» Task description
Rewrite all of the material below, substituting "Find an element on the screen" for every occurrence of "Locate an element on the screen" and leaving everything else unchanged.

___ Records provided ___

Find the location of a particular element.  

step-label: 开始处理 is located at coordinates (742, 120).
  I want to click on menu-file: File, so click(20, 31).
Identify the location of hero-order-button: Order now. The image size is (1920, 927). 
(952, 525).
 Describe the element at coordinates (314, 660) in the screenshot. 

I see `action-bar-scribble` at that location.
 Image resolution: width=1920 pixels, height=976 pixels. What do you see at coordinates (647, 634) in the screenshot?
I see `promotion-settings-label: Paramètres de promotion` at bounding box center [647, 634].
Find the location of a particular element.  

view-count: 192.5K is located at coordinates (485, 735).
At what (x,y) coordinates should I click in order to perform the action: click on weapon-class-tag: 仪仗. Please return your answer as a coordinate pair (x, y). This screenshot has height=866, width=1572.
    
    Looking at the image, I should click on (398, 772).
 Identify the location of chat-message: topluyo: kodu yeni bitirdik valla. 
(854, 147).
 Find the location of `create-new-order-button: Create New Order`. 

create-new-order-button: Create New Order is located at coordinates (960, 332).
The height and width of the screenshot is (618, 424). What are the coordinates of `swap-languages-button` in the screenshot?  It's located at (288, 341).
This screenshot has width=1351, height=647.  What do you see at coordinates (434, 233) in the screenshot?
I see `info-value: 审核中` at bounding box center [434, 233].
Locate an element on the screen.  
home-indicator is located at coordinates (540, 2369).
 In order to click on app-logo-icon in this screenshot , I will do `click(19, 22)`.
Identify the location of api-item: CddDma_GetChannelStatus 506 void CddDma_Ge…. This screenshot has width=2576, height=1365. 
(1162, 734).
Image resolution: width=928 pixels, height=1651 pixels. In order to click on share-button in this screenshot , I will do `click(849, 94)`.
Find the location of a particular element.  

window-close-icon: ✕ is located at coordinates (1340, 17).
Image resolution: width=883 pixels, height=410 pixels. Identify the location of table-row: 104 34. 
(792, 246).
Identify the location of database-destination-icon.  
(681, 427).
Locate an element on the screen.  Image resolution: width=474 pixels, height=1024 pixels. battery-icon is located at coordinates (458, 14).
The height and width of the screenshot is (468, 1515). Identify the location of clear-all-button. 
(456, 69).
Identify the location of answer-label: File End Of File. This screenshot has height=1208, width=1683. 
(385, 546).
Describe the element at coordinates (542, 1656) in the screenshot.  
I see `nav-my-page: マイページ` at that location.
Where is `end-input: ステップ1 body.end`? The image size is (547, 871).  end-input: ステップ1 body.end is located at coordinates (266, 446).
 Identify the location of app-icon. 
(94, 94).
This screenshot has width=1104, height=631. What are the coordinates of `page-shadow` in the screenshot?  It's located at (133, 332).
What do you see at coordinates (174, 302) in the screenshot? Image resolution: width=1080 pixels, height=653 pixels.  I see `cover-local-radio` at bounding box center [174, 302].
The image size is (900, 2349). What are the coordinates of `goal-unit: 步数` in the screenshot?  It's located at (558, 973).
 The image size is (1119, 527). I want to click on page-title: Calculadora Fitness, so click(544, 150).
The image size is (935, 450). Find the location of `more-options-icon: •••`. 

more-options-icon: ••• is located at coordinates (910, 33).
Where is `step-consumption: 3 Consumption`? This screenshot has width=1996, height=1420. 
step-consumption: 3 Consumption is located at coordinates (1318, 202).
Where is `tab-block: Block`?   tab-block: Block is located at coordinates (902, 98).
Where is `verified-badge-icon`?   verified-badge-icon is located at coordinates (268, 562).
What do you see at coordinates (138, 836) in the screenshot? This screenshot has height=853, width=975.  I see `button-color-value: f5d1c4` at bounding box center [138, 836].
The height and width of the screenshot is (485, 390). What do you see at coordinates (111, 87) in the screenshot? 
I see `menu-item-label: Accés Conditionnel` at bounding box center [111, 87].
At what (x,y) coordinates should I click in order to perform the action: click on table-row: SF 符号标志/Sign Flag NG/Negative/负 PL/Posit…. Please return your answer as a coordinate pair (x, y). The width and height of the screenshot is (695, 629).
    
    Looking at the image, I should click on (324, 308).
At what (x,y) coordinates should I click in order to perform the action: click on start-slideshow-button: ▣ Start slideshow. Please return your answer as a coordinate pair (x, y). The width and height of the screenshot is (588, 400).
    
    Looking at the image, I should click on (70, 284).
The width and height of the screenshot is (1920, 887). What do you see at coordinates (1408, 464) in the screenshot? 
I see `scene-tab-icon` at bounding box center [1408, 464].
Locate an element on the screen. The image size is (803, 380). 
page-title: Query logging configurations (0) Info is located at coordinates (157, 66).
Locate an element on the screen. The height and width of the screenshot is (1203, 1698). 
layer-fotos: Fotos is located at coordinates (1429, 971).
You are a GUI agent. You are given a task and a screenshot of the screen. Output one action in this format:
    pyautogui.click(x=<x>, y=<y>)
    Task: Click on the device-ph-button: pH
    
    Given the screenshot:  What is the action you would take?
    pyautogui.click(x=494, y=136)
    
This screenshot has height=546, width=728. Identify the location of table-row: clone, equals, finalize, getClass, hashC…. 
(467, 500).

___

» Exercise answer
Find the location of a particular element.  

step-label: 开始处理 is located at coordinates (742, 120).
  I want to click on menu-file: File, so click(20, 31).
Identify the location of hero-order-button: Order now. The image size is (1920, 927). 
(952, 525).
 Describe the element at coordinates (314, 660) in the screenshot. 

I see `action-bar-scribble` at that location.
 Image resolution: width=1920 pixels, height=976 pixels. What do you see at coordinates (647, 634) in the screenshot?
I see `promotion-settings-label: Paramètres de promotion` at bounding box center [647, 634].
Find the location of a particular element.  

view-count: 192.5K is located at coordinates (485, 735).
At what (x,y) coordinates should I click in order to perform the action: click on weapon-class-tag: 仪仗. Please return your answer as a coordinate pair (x, y). This screenshot has height=866, width=1572.
    
    Looking at the image, I should click on (398, 772).
 Identify the location of chat-message: topluyo: kodu yeni bitirdik valla. 
(854, 147).
 Find the location of `create-new-order-button: Create New Order`. 

create-new-order-button: Create New Order is located at coordinates (960, 332).
The height and width of the screenshot is (618, 424). What are the coordinates of `swap-languages-button` in the screenshot?  It's located at (288, 341).
This screenshot has width=1351, height=647.  What do you see at coordinates (434, 233) in the screenshot?
I see `info-value: 审核中` at bounding box center [434, 233].
Find an element on the screen.  
home-indicator is located at coordinates (540, 2369).
 In order to click on app-logo-icon in this screenshot , I will do `click(19, 22)`.
Identify the location of api-item: CddDma_GetChannelStatus 506 void CddDma_Ge…. This screenshot has width=2576, height=1365. 
(1162, 734).
Image resolution: width=928 pixels, height=1651 pixels. In order to click on share-button in this screenshot , I will do `click(849, 94)`.
Find the location of a particular element.  

window-close-icon: ✕ is located at coordinates (1340, 17).
Image resolution: width=883 pixels, height=410 pixels. Identify the location of table-row: 104 34. 
(792, 246).
Identify the location of database-destination-icon.  
(681, 427).
Find an element on the screen.  Image resolution: width=474 pixels, height=1024 pixels. battery-icon is located at coordinates (458, 14).
The height and width of the screenshot is (468, 1515). Identify the location of clear-all-button. 
(456, 69).
Identify the location of answer-label: File End Of File. This screenshot has height=1208, width=1683. 
(385, 546).
Describe the element at coordinates (542, 1656) in the screenshot.  
I see `nav-my-page: マイページ` at that location.
Where is `end-input: ステップ1 body.end`? The image size is (547, 871).  end-input: ステップ1 body.end is located at coordinates (266, 446).
 Identify the location of app-icon. 
(94, 94).
This screenshot has width=1104, height=631. What are the coordinates of `page-shadow` in the screenshot?  It's located at (133, 332).
What do you see at coordinates (174, 302) in the screenshot? Image resolution: width=1080 pixels, height=653 pixels.  I see `cover-local-radio` at bounding box center [174, 302].
The image size is (900, 2349). What are the coordinates of `goal-unit: 步数` in the screenshot?  It's located at (558, 973).
 The image size is (1119, 527). I want to click on page-title: Calculadora Fitness, so click(544, 150).
The image size is (935, 450). Find the location of `more-options-icon: •••`. 

more-options-icon: ••• is located at coordinates (910, 33).
Where is `step-consumption: 3 Consumption`? This screenshot has width=1996, height=1420. 
step-consumption: 3 Consumption is located at coordinates (1318, 202).
Where is `tab-block: Block`?   tab-block: Block is located at coordinates (902, 98).
Where is `verified-badge-icon`?   verified-badge-icon is located at coordinates (268, 562).
What do you see at coordinates (138, 836) in the screenshot? This screenshot has height=853, width=975.  I see `button-color-value: f5d1c4` at bounding box center [138, 836].
The height and width of the screenshot is (485, 390). What do you see at coordinates (111, 87) in the screenshot? 
I see `menu-item-label: Accés Conditionnel` at bounding box center [111, 87].
At what (x,y) coordinates should I click in order to perform the action: click on table-row: SF 符号标志/Sign Flag NG/Negative/负 PL/Posit…. Please return your answer as a coordinate pair (x, y). The width and height of the screenshot is (695, 629).
    
    Looking at the image, I should click on (324, 308).
At what (x,y) coordinates should I click in order to perform the action: click on start-slideshow-button: ▣ Start slideshow. Please return your answer as a coordinate pair (x, y). The width and height of the screenshot is (588, 400).
    
    Looking at the image, I should click on (70, 284).
The width and height of the screenshot is (1920, 887). What do you see at coordinates (1408, 464) in the screenshot? 
I see `scene-tab-icon` at bounding box center [1408, 464].
Find an element on the screen. The image size is (803, 380). 
page-title: Query logging configurations (0) Info is located at coordinates (157, 66).
Find an element on the screen. The height and width of the screenshot is (1203, 1698). 
layer-fotos: Fotos is located at coordinates (1429, 971).
You are a GUI agent. You are given a task and a screenshot of the screen. Output one action in this format:
    pyautogui.click(x=<x>, y=<y>)
    Task: Click on the device-ph-button: pH
    
    Given the screenshot:  What is the action you would take?
    pyautogui.click(x=494, y=136)
    
This screenshot has height=546, width=728. Identify the location of table-row: clone, equals, finalize, getClass, hashC…. 
(467, 500).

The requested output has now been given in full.